### What this task involves
Nothing but the lines from the one containing "How do I perform: Show" to the end of the records that follow should be transcribed, each exactly, with the pictures left out.

[Records from a data source]
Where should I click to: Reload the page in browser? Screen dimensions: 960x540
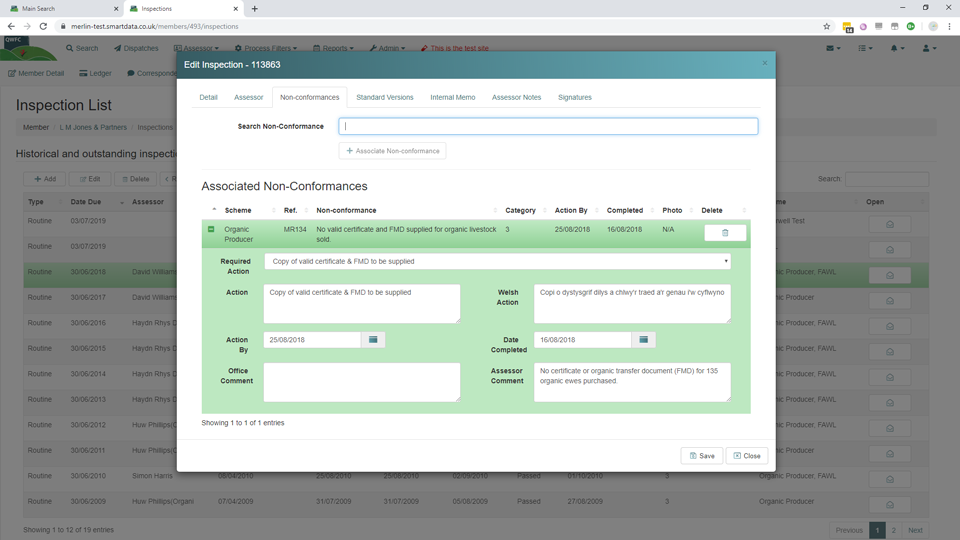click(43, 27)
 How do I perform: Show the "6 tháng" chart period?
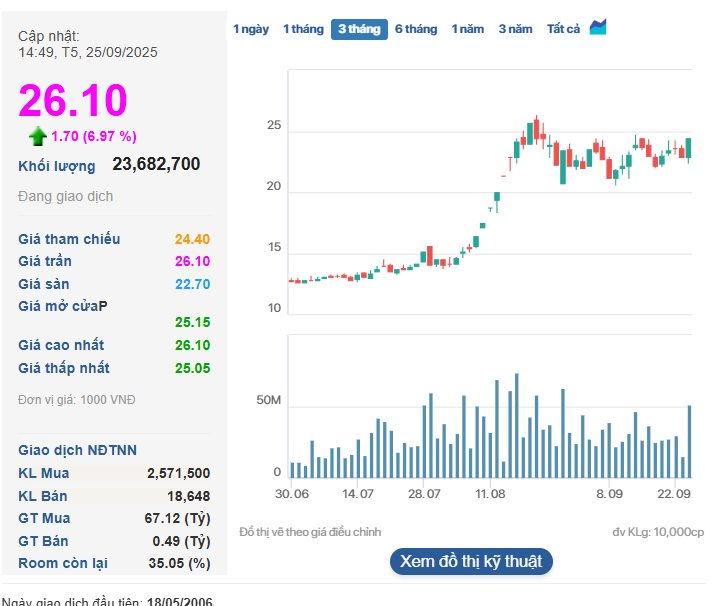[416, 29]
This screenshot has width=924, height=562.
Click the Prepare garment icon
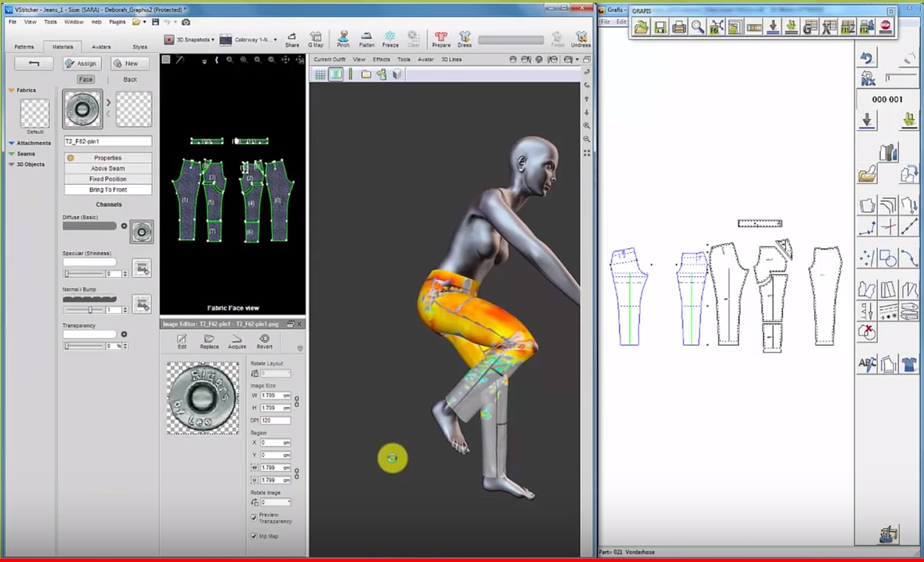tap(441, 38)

### Answer section
 How do I perform: Show the "6 tháng" chart period?
[416, 29]
This screenshot has width=924, height=562.
Click the Prepare garment icon
tap(441, 38)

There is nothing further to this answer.